WHAT IS BEING ASKED -
Quote word for word the stretch of lines below from the one containing "You are a GUI" through the last line, and leave out the pictures.

— Start INPUT RECORDS —

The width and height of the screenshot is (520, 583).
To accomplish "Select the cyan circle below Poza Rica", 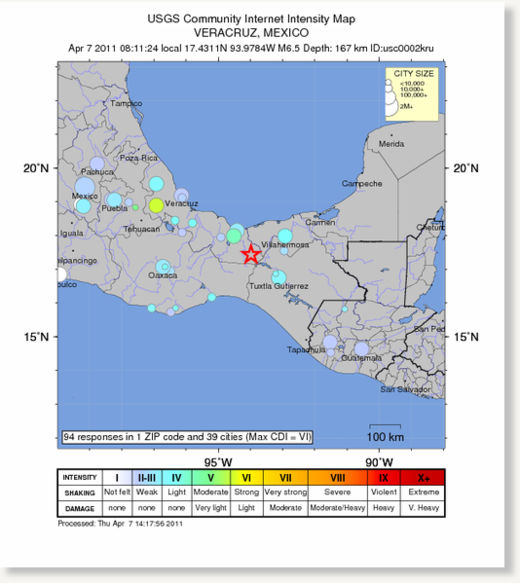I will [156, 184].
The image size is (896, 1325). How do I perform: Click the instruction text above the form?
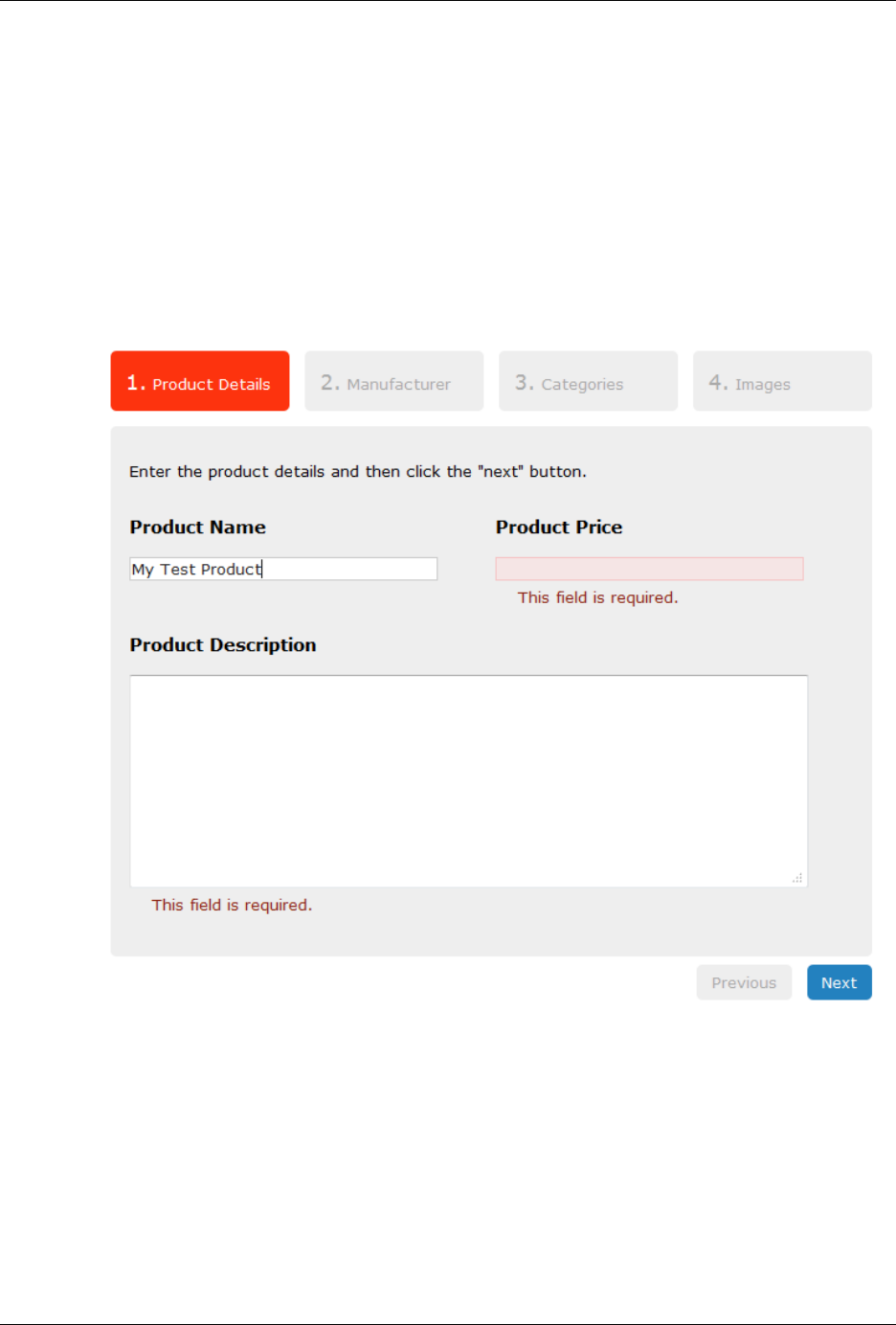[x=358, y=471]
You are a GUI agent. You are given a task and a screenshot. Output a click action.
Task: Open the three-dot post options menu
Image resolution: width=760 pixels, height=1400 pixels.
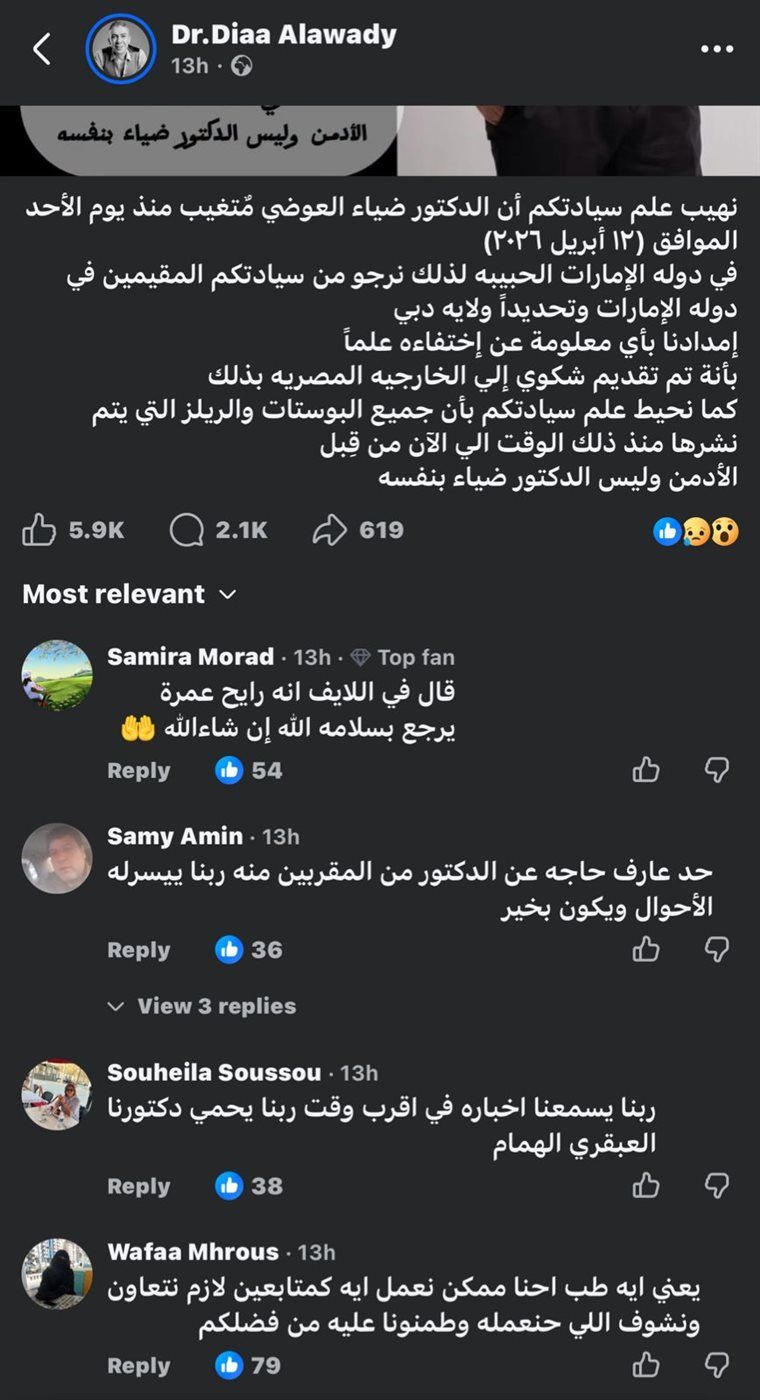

— End INPUT RECORDS —

WORKED SOLUTION -
You are a GUI agent. You are given a task and a screenshot. Output a click action.
Task: Open the three-dot post options menu
Image resolution: width=760 pixels, height=1400 pixels.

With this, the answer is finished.